US group implicates Chinese army in industrial hacking
China has vociferously denied claims by a US cyber security firm that a shadowy group attached to the People’s Liberation Army was behind a series of computer hacking attacks on industrial targets.
The company, Mandiant, identified the PLA’s Unit 61398, based in Shanghai’s financial hub Pudong, as the most likely driving force behind the specific Advanced Persistent Threat (APT) group, which it labelled APT1.
Mandiant said the APT1 Chinese hacker group had attempted to hack nearly 150 victims over the past seven years, and that hundreds of terabytes of data were involved.
“Our analysis has led us to conclude that APT1 is likely government-sponsored and one of the most persistent of China’s cyber threat actors,” Mandiant said in its report.
The sheer scale and duration of sustained attacks against such a wide set of industries from a singularly identified group based in China leaves little doubt about the organisation behind APT1, the group said. “We believe that APT1 is able to wage such a long-running and extensive cyber espionage campaign in large part because it receives direct government support,” Mandiant said.
China has frequently been accused of hacking, and officials from the US and the EU have complained in the past to Beijing about sanctioned trade-secret theft. Beijing usually counters by saying it too is a victim of hacking and denies that it is involved in cyber warfare.

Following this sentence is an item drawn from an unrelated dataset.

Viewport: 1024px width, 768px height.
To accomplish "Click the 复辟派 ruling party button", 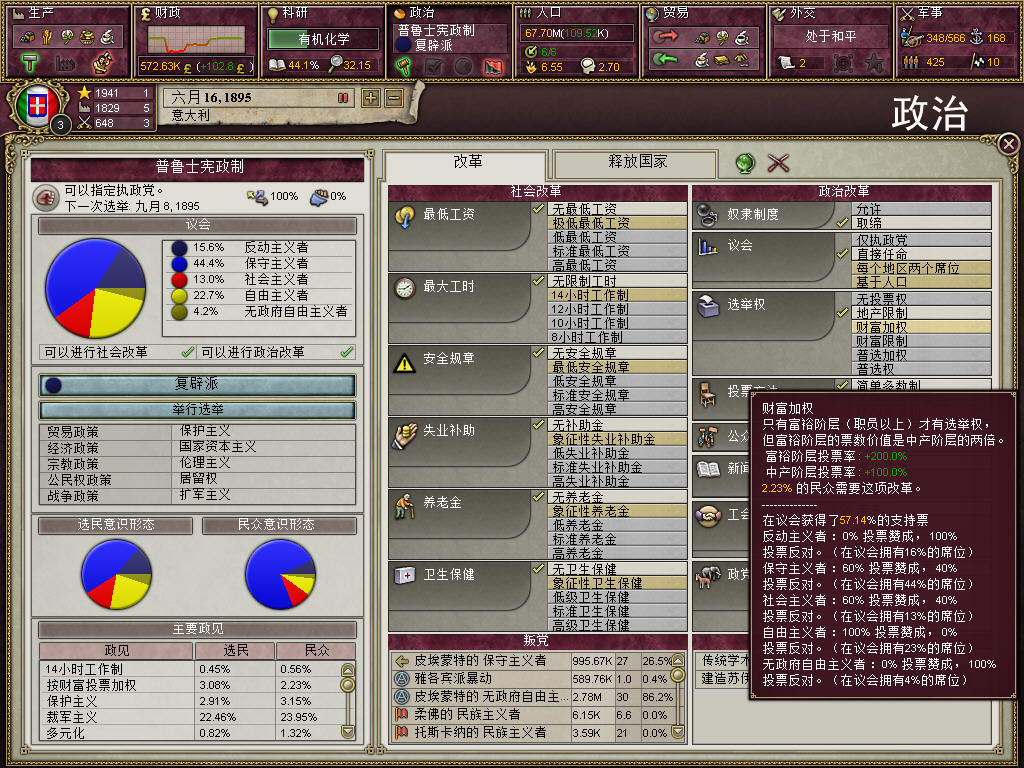I will [x=197, y=385].
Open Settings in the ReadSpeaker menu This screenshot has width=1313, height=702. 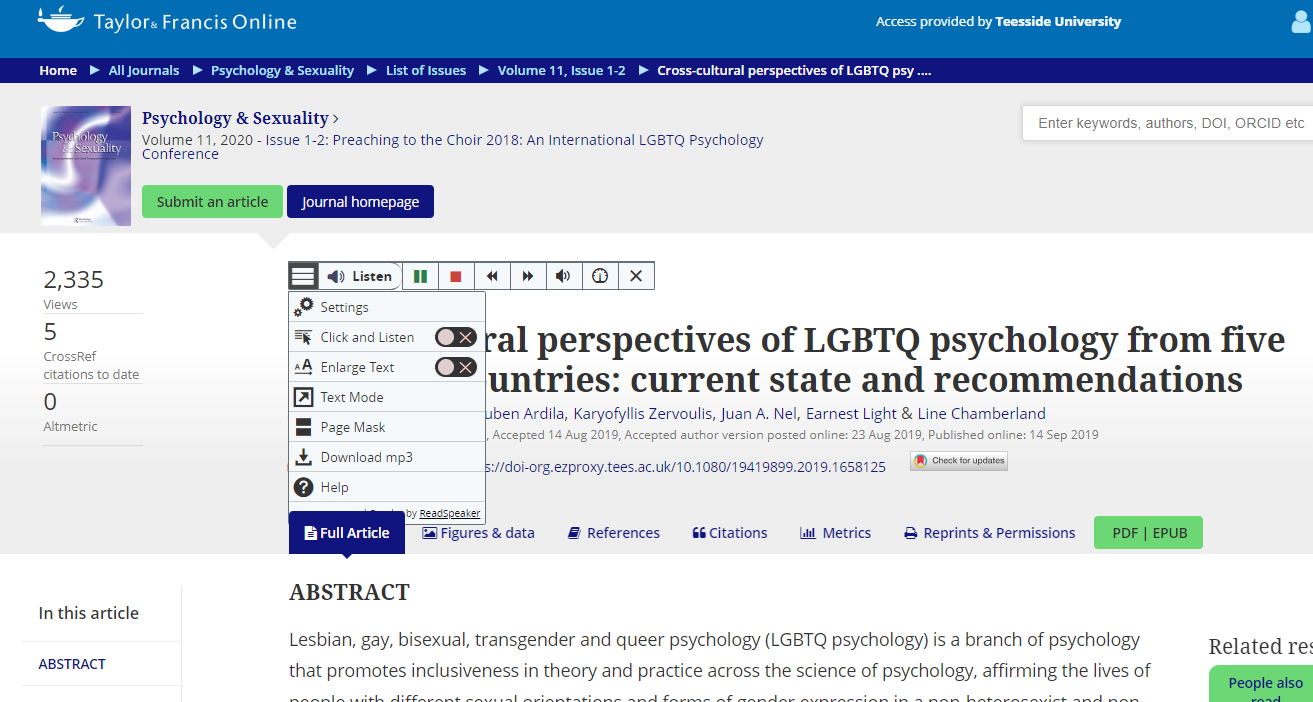[x=344, y=307]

China’s foreign ministry said the government was firmly opposed to hacking, and said that it was sceptical about the evidence in the report.
“Hacking attacks are transnational and anonymous. Determining their origins is extremely difficult. We don’t know how the evidence in this so-called report can be tenable,” spokesman Hong Lei told a regular news briefing.
China’s defence ministry also denied the claims and called the accusations “unprofessional” and “groundless”, saying that China was a major victim of cyber warfare.
Mandiant located Unit 61398 in a 12-storey building in a residential area and said it was staffed by hundreds, perhaps thousands, of people based on the size of the building.
Unit 61398’s formal name is the 2nd Bureau of the People’s Liberation Army’s General Staff Department’s 3rd Department.
Most victims were in the US, with smaller numbers in Canada and Britain. Once the hackers establish access, they periodically revisit the victim’s network over several months or years and steal broad categories of intellectual property, including blueprints, manufacturing processes, test results, business plans, pricing documents, partnership agreements, as well as emails and contact lists from the targeted organisation’s leadership.